After images are shown of piles of banknotes, Mr Trump is heard saying that trillions of dollars were at stake in the election for "those who control the levers of power in Washington". At the same time, an image of Jewish tycoon George Soros comes into view.
Next, as Mr Trump is heard claiming the establishment has "stripped our country of its wealth and put that money into the pockets of a handful of large corporations", viewers see the Jewish business executive Lloyd Blankfein, CEO of Goldman Sachs. The other supposed establishment conspirator whose face can
be clearly identified is the Jewish economist Janet Yellen, chair of the Federal Reserve.
Commentators were quick to point out that there are many executives and economists who could have been used to illustrate Mr Trump's argument, but the campaign opted for images and footage of Jews.
Jonah Pesner, who directs Reform Judaism's advocacy arm in Washington, said the video was "almost a replay, a modern interpretation, of the Protocols of the Elders of Zion", referring to the notorious fake text supposedly outlining plans for Jewish world domination.
The Jewish Democratic senator Al Franken said on CNN that when he saw the video he "thought that this was something of German Shepherd whistle, a dog whistle, to a certain group in the United States". He too referred to the Protocols, saying: "It clearly had sort of Elders of Zion kind of feel to it, international banking crisis - plot or conspiracy, rather, and then a number of Jews."
Mr Franken called the video "an appeal to some of the worst elements in our country as a closing argument".
American Jewry's leading antisemitism watchdog, the non-partisan Anti-Defamation League (ADL), was forthright. "Whether intentional or not, the images and rhetoric in this ad touch on subjects that antisemites have used for ages," the organisation's CEO Jonathan Greenblatt said, stating that the political candidates should steer clear of "painful stereotypes and baseless conspiracy theories".
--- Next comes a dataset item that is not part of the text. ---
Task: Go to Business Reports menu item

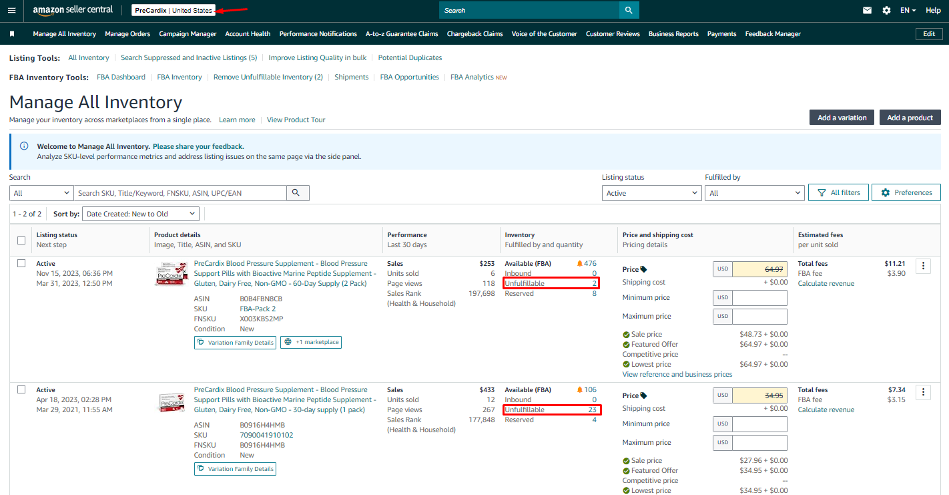Action: [x=673, y=34]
Mr Trump's adviser on Israel, Jason Greenblatt, hit back, telling journalists "the ADL should focus on real antisemitism and hatred, and not try to find anywhere none exists", and suggesting that the hate watchdog had involved itself in "partisan politics".
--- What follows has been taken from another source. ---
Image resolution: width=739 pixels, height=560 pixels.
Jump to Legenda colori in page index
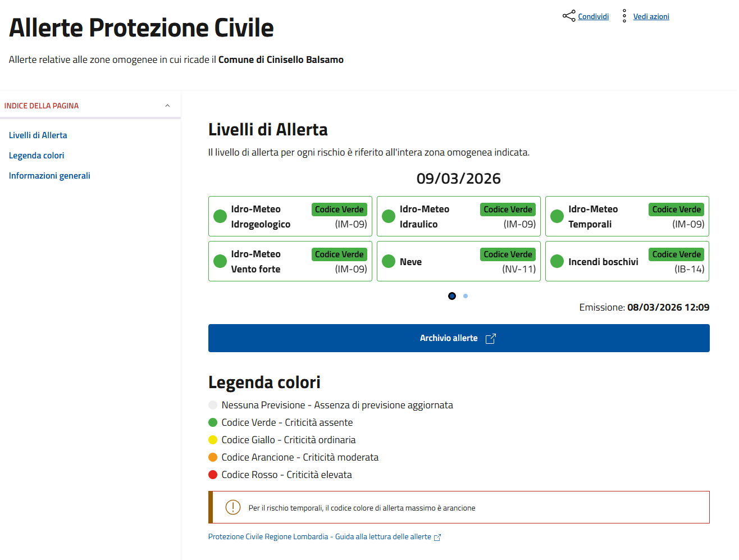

But the video was no bolt out of the blue. Much of the audio came from the controversial speech that Mr Trump gave last month at a rally in Florida. He said then: "Hillary Clinton meets in secret with international banks to plot the destruction of US sovereignty in order to enrich these global financial powers, her special interest friends and her donors," - and met swift criticism from the ADL and other Jewish voices.
In July, Mr Trump tweeted a picture of Mrs Clinton inside a Star of David with the words "most corrupt candidate ever". The campaign then changed the shape to a circle and insisted that it had chosen the original shape as a "sheriff's star".
In January, he retweeted a post about the election by @WhiteGenocideTM. In February he tweeted a quote from Benito Mussolini and, after being told about its origins, asked rhetorically: "What difference does it make if it was Mussolini or somebody else?"
Last week, a Trump supporter approached journalists at a rally, insisting that Jews control the media and chanting "Jew-S-A", a play on USA. The Washington Post called the incident the "latest reminder of white supremacist support for Trump".
After Mr Trump's last-push video was released, the Washington Post -- banned on reporting on Trump rallies for part of election season, even as hard-right journalists had access, because of unflattering coverage - upped its criticism. "Antisemitism is no longer an undertone of Mr Trump's campaign," wrote columnist Dana Milbank. "It's the melody."
Publishing his piece just before polling day, Mr Milbank wrote: "When the election returns come in Tuesday night, it will be November 9 in Germany - the 78th anniversary of Kristallnacht, the 'Night of Broken Glass' at the start of the Holocaust when Nazis vandalised synagogues and businesses. I pray that on this solemn anniversary, Americans tell Donald Trump and the world that we are never going back there."